PROBLEM TO WORK ON: Where does the string "agent" occur in the entries below? Copy every line where it does.

·····

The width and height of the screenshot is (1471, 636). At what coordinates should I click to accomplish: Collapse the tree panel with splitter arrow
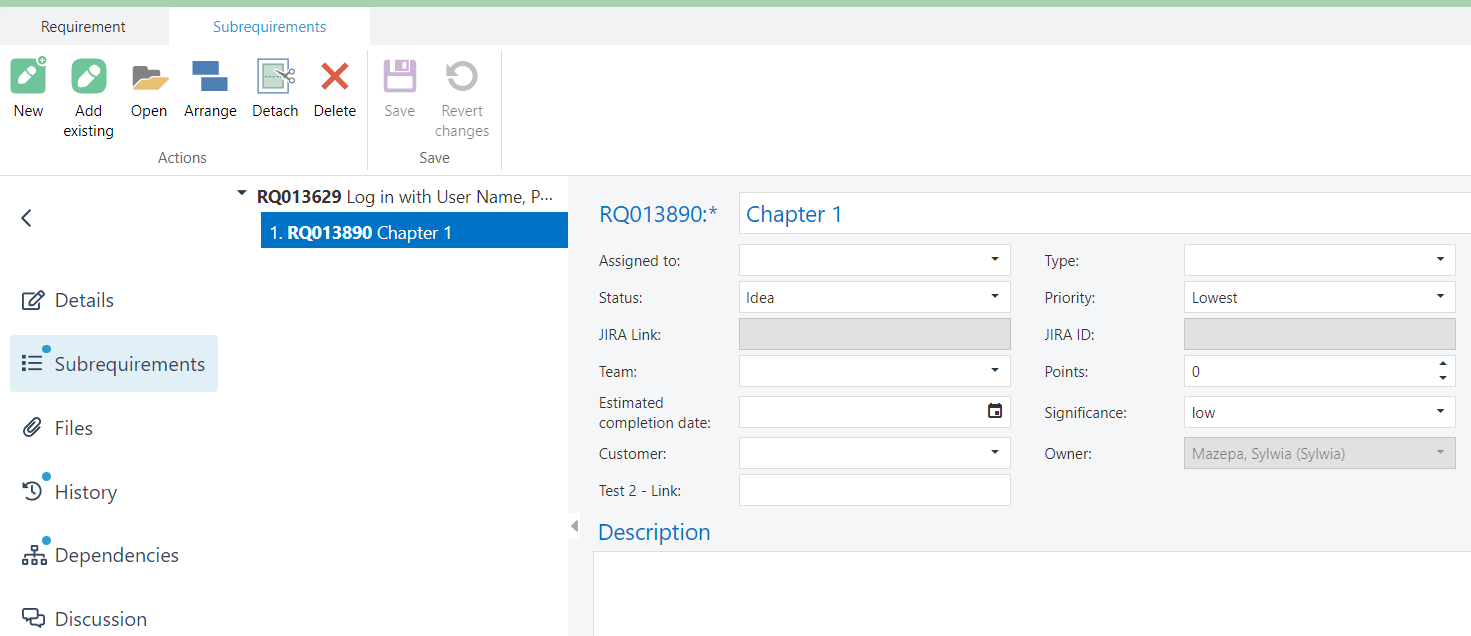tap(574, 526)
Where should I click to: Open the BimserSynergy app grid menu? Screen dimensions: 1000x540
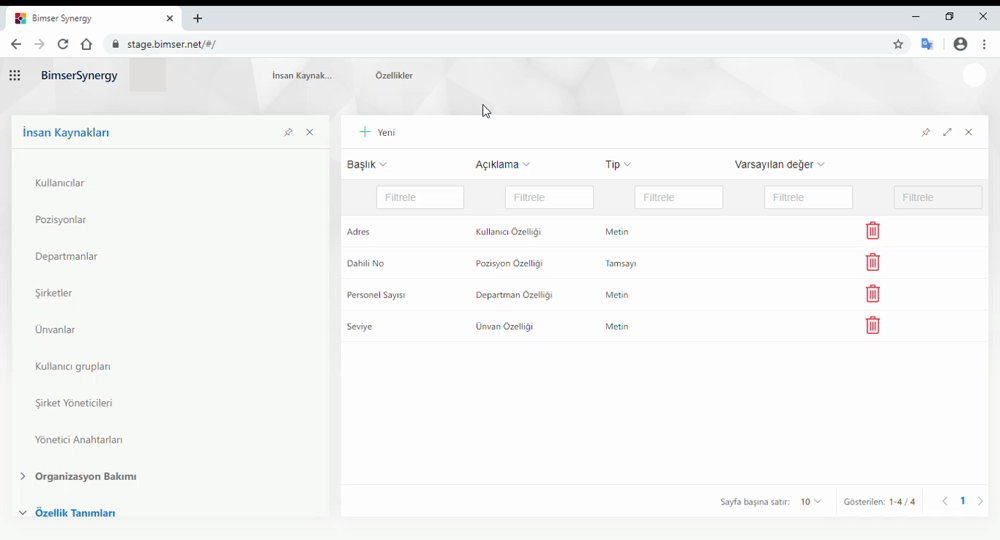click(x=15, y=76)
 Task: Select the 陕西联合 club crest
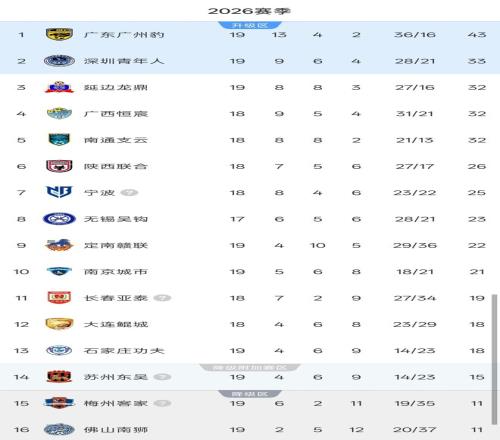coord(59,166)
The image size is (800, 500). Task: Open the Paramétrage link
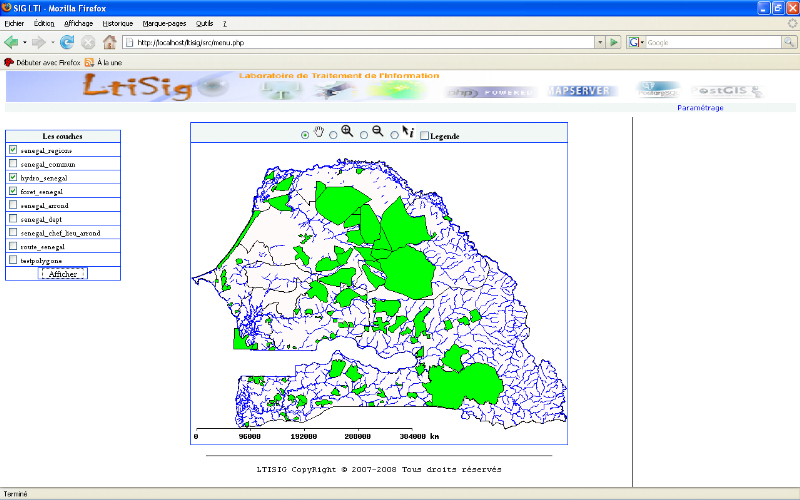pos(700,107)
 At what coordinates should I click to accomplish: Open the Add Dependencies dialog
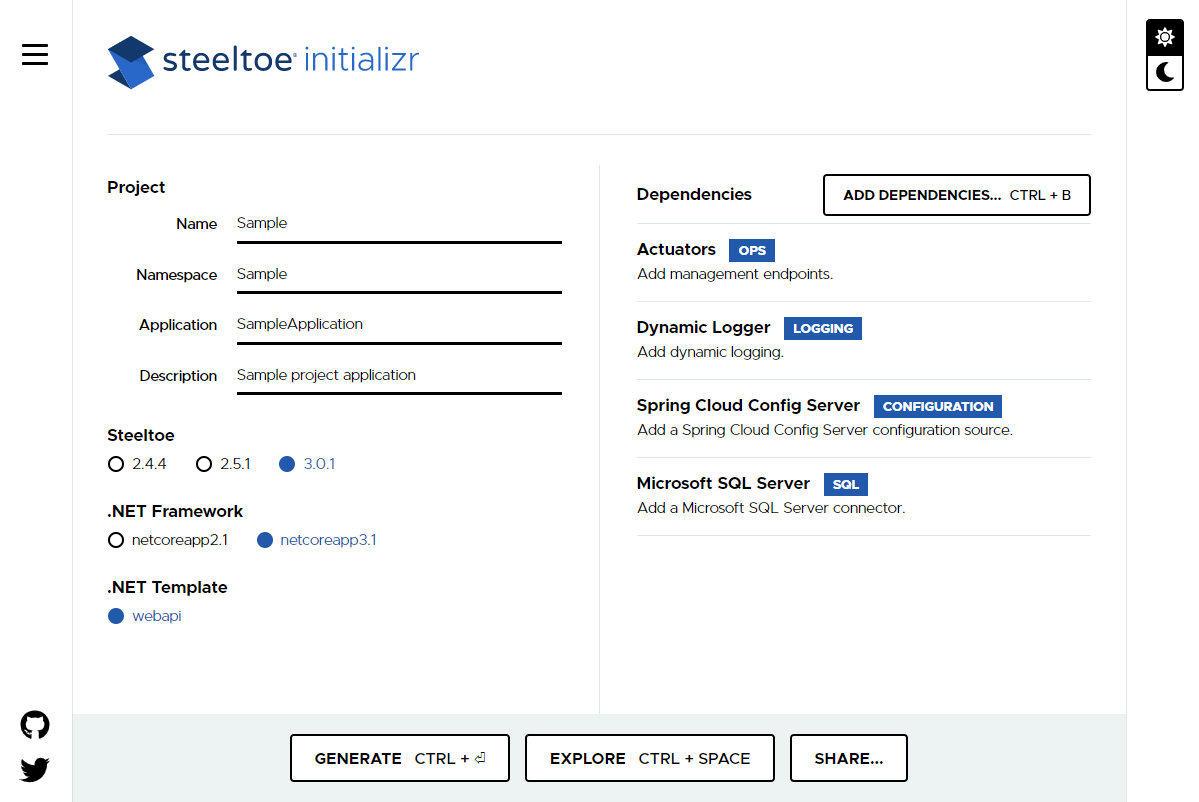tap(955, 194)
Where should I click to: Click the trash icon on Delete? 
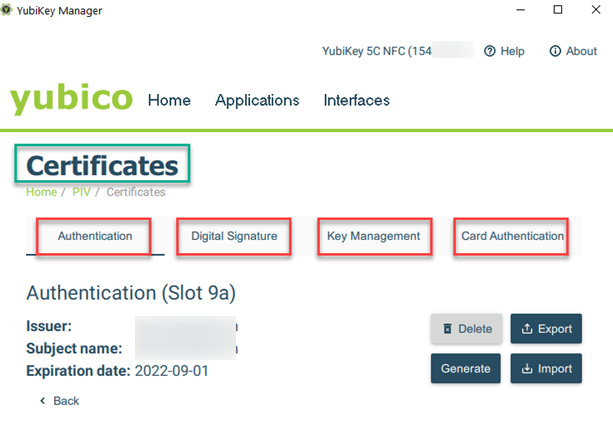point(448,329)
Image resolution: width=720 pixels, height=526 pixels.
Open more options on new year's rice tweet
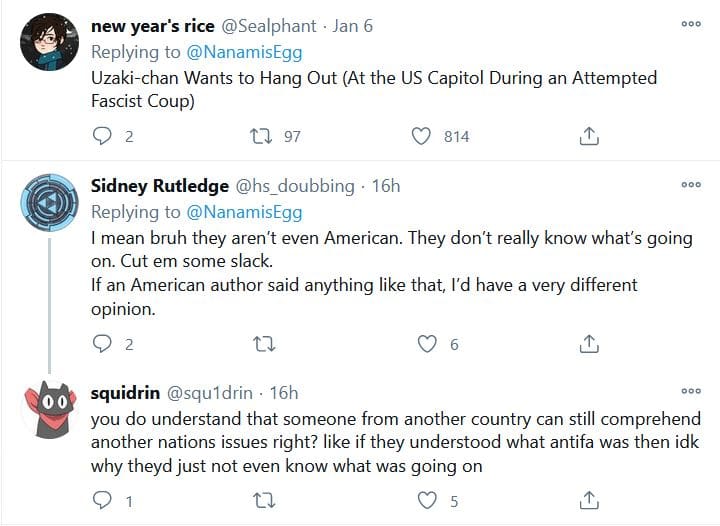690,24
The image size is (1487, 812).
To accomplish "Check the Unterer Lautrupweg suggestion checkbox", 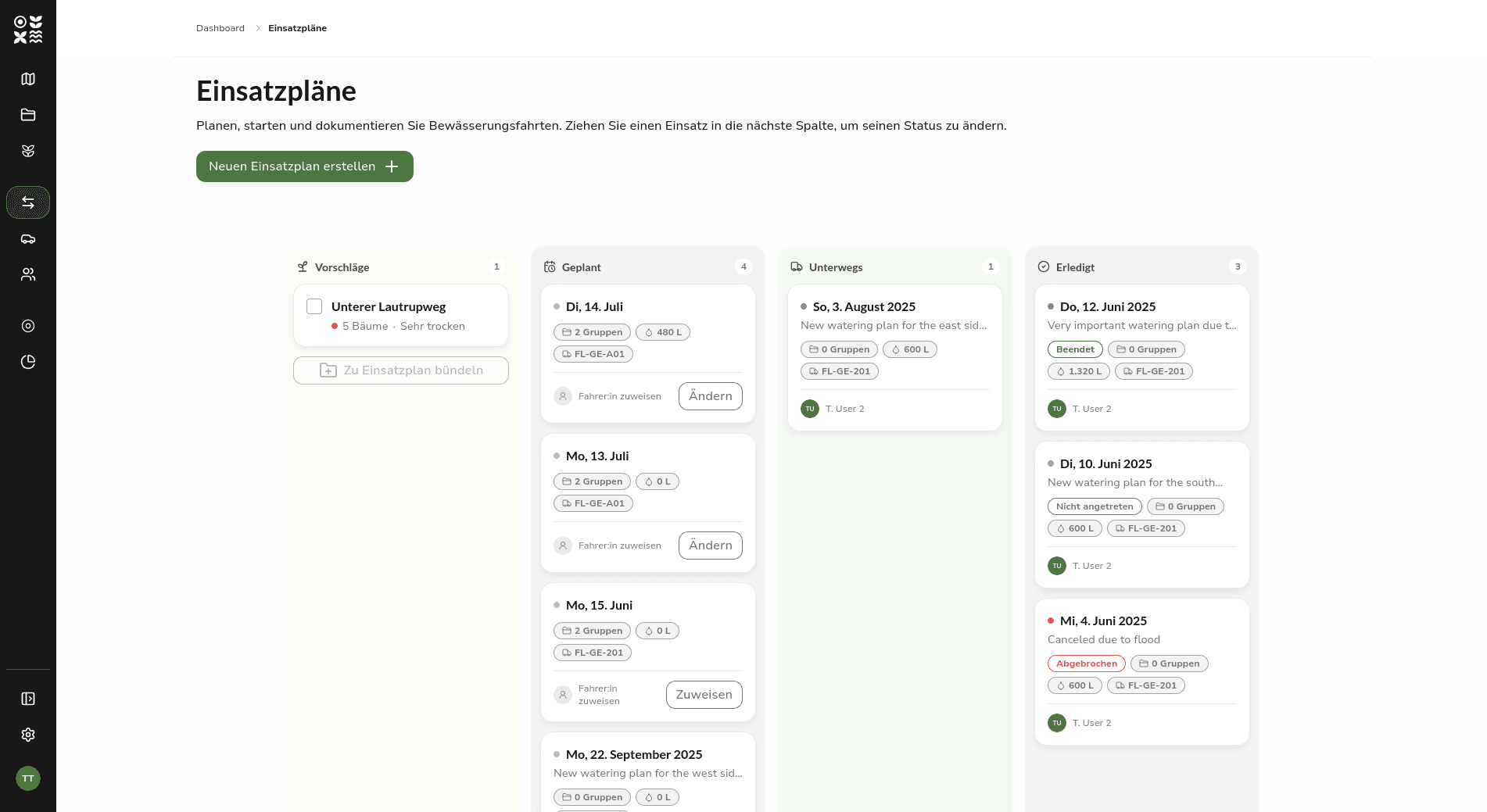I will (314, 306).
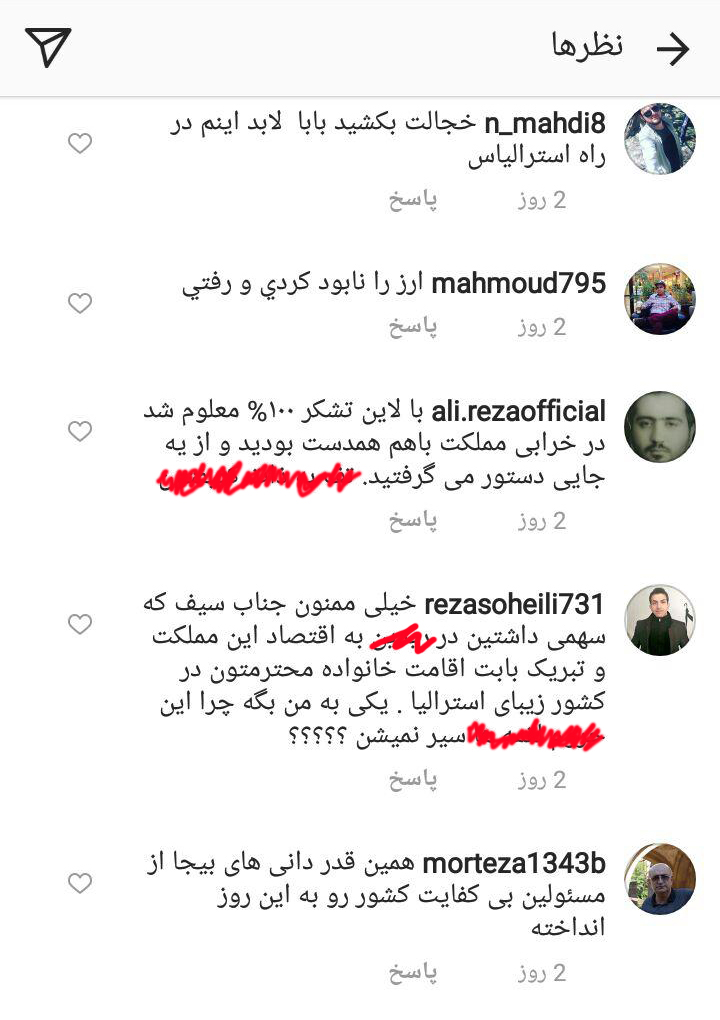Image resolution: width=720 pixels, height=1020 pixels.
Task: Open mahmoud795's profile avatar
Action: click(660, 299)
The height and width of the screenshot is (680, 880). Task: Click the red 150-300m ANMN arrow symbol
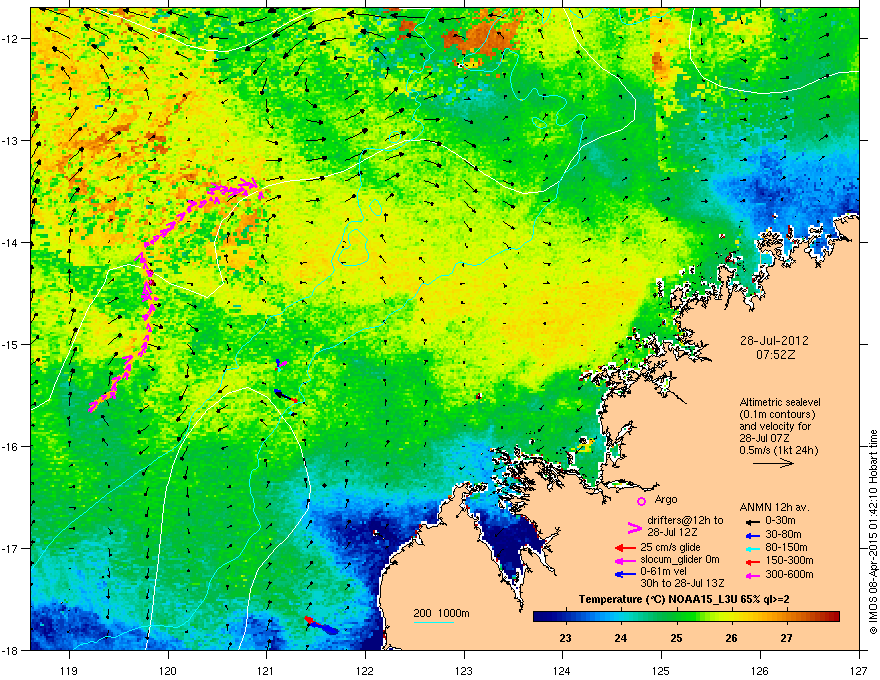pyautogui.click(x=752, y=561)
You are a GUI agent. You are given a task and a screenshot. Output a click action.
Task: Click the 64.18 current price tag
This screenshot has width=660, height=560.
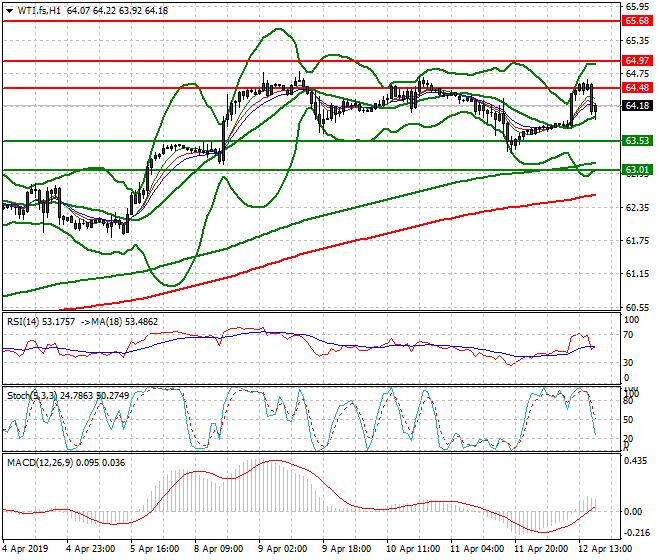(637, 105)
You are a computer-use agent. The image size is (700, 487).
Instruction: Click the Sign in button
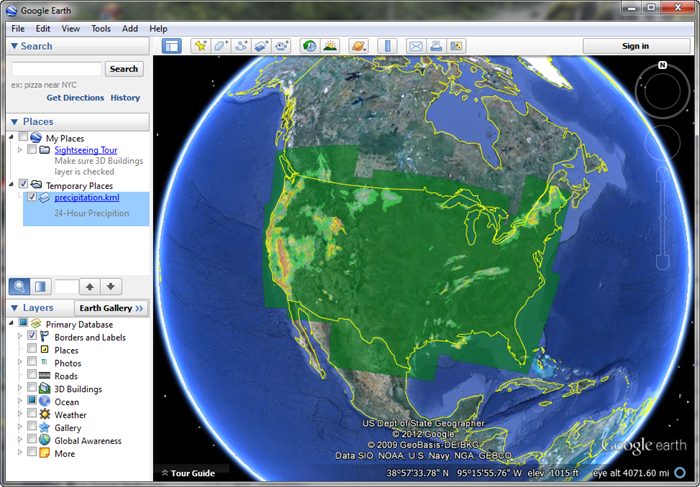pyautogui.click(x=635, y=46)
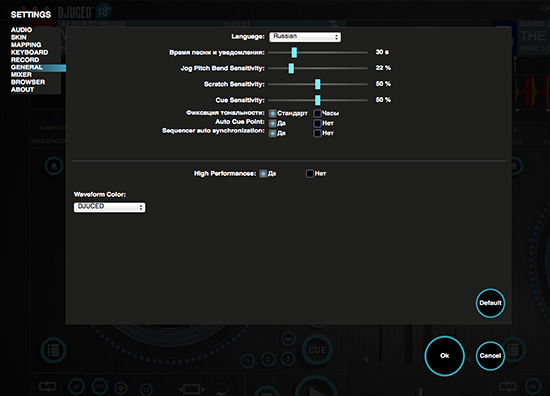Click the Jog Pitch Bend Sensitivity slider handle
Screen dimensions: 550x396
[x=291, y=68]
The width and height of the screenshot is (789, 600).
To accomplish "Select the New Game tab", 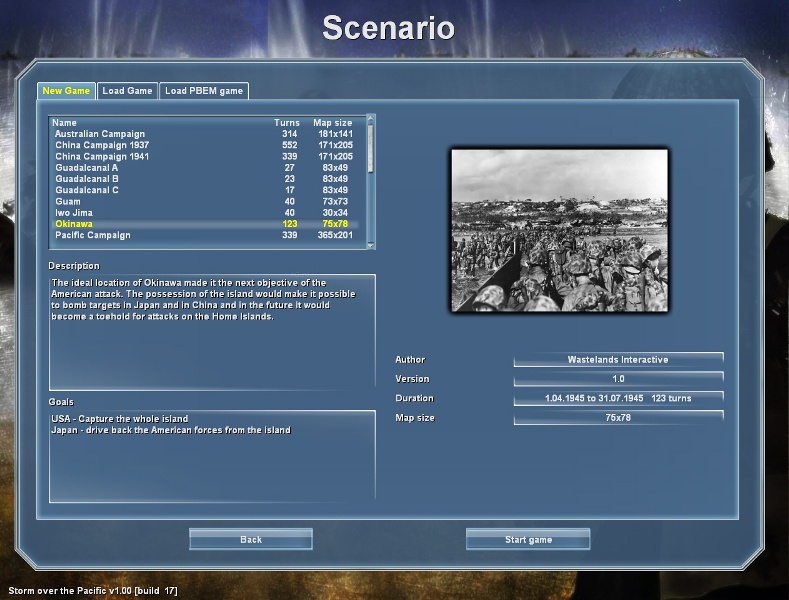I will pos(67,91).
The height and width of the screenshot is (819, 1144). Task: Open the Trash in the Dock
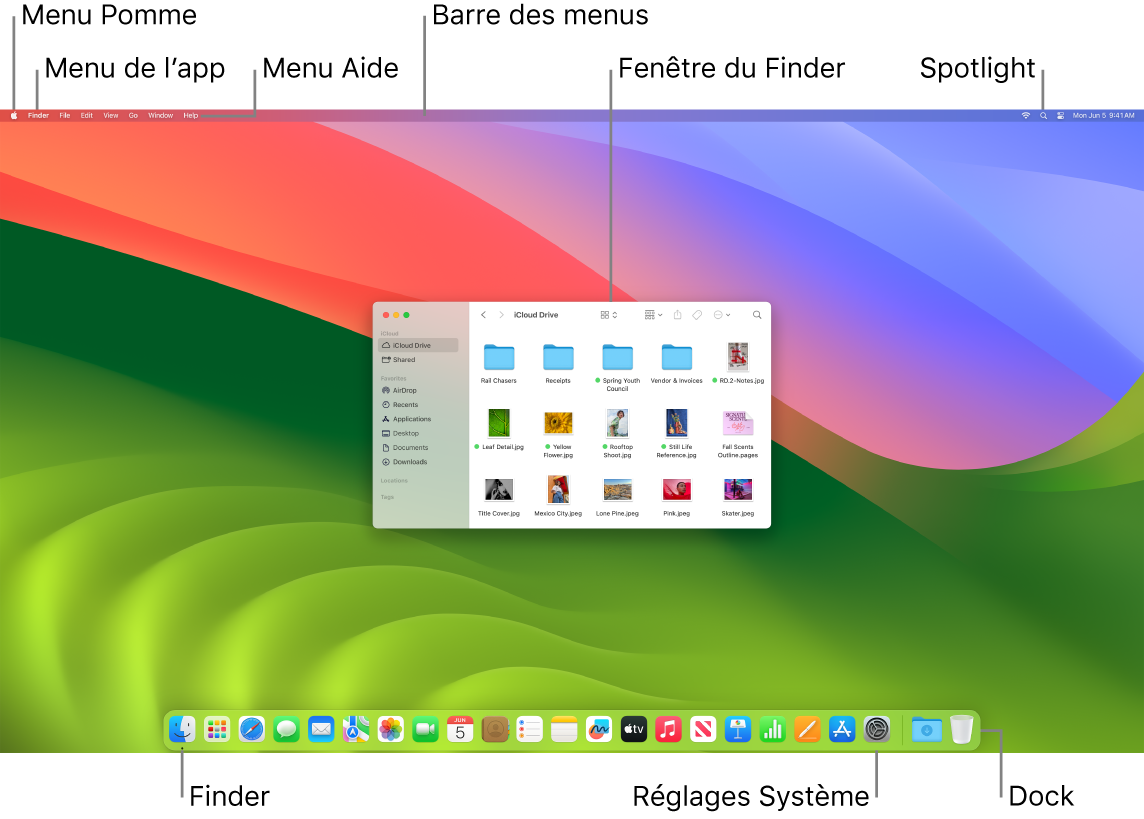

·····

ANSWER SPACE:
You are a GUI agent. You are given a task and a screenshot. Output a click action.
You are a computer-use agent. The image size is (700, 487).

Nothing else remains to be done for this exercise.